--- RECORDS TO PROCESS ---
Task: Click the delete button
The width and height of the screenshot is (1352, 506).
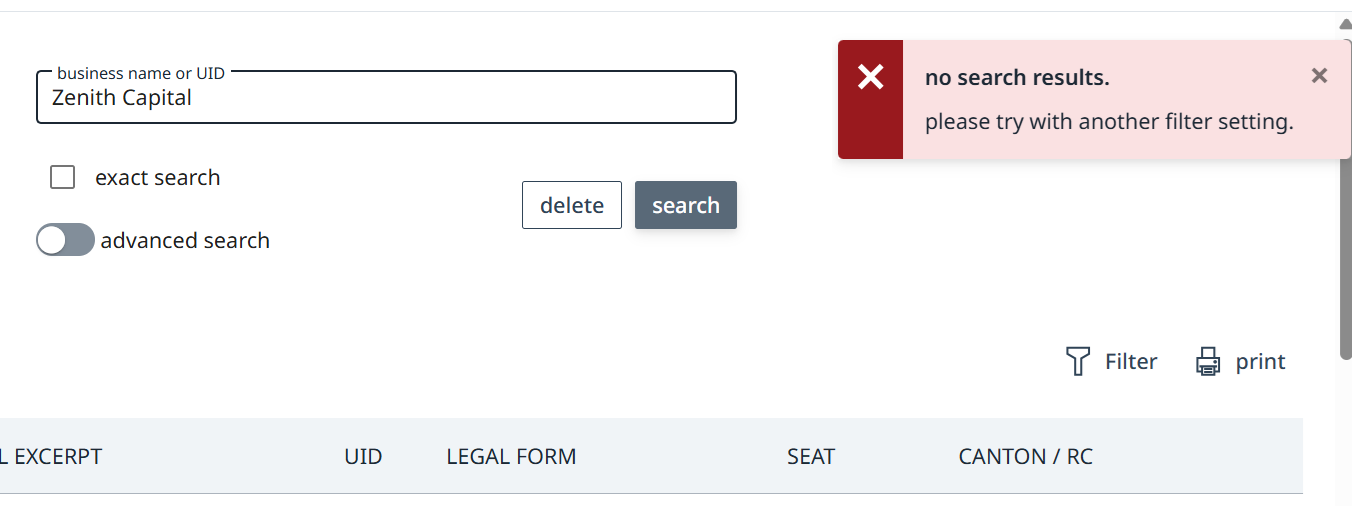Action: pos(572,205)
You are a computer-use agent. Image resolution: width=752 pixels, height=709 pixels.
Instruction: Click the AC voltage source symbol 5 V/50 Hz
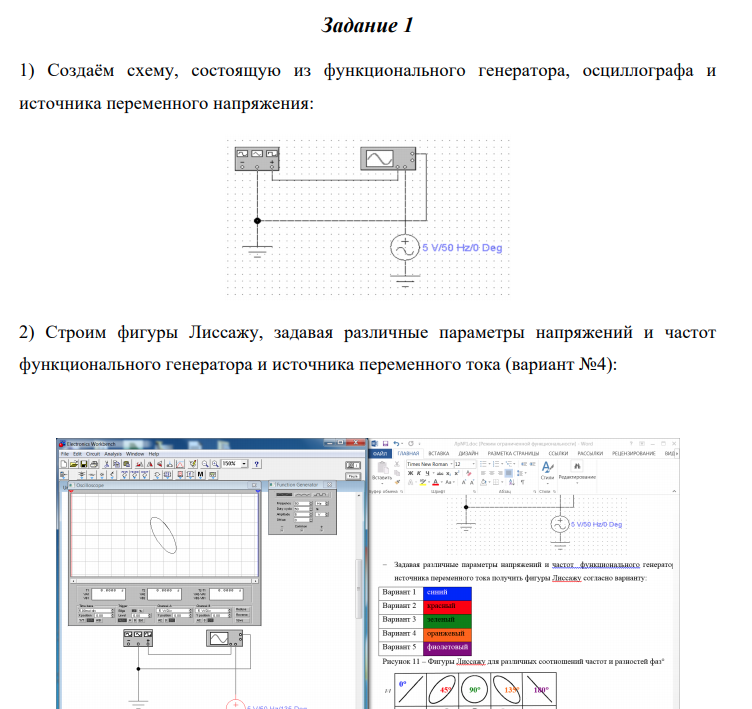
---
> **GOAL OF THE EXERCISE**: Report how many lines in the listing include the word "Click". Give nothing but the count.

> **ANSWER AREA**: 2